This follows the first official round of wage negotiations where Eskom
offered a wage increase of 5.5% against Solidarity's request for a 16% pay
rise.
The trade union now demanded that the electricity supplier review its
wage offer and that Eskom bring a new, workable mandate from management to
the next round of negotiations.
"Eskom laid the blame for the poor wage offer on the current and planned
expansion of the company's power plants and the shortage of funding," said
Solidarity in a statement.
Solidarity said while it believes that the development of power stations
is now urgently needed, the company cannot neglect its extremely valuable
and knowledgeable employees.
According to Eskom's 2008 annual report, the company needed more than
1 400 new employees in critical, core and scarce skills for 2009 alone.

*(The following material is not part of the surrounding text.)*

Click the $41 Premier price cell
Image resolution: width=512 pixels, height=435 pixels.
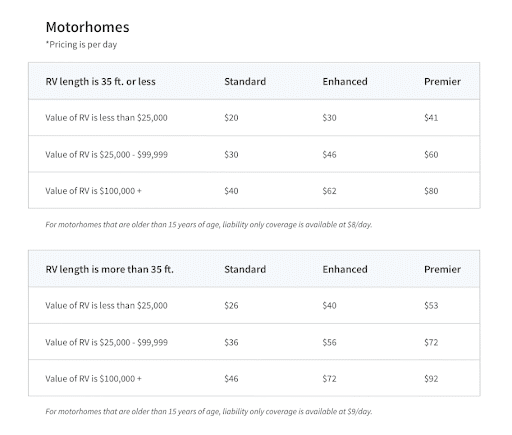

By 2013, the company will have to have appointed a total of almost 3 000
additional employees in critical, core and scarce skills.
"Eskom competes for skills in the industry with countries such as China
and India, and poor salaries and wage increases such as those now being
offered by Eskom will definitely not attract employees to the company.
Instead, this will eventually lead to experts rather looking for work
elsewhere," said Solidarity spokesperson Jaco Kleynhans.
"Solidarity had great expectations for this year's wage negotiations
with the company, but the current wage offer is far below the current
inflation figure. Meanwhile, Solidarity also has evidence that management
received wage increases of 25% last year and that is exactly why the current
offer of 5.5% is unacceptable," Kleynhans said.
Solidarity also intends to tackle "current problems with contract work
at Eskom".
It said the poor quality of contract work at Eskom is costing the
electricity supplier millions.
Wage negotiations are scheduled to resume in two weeks.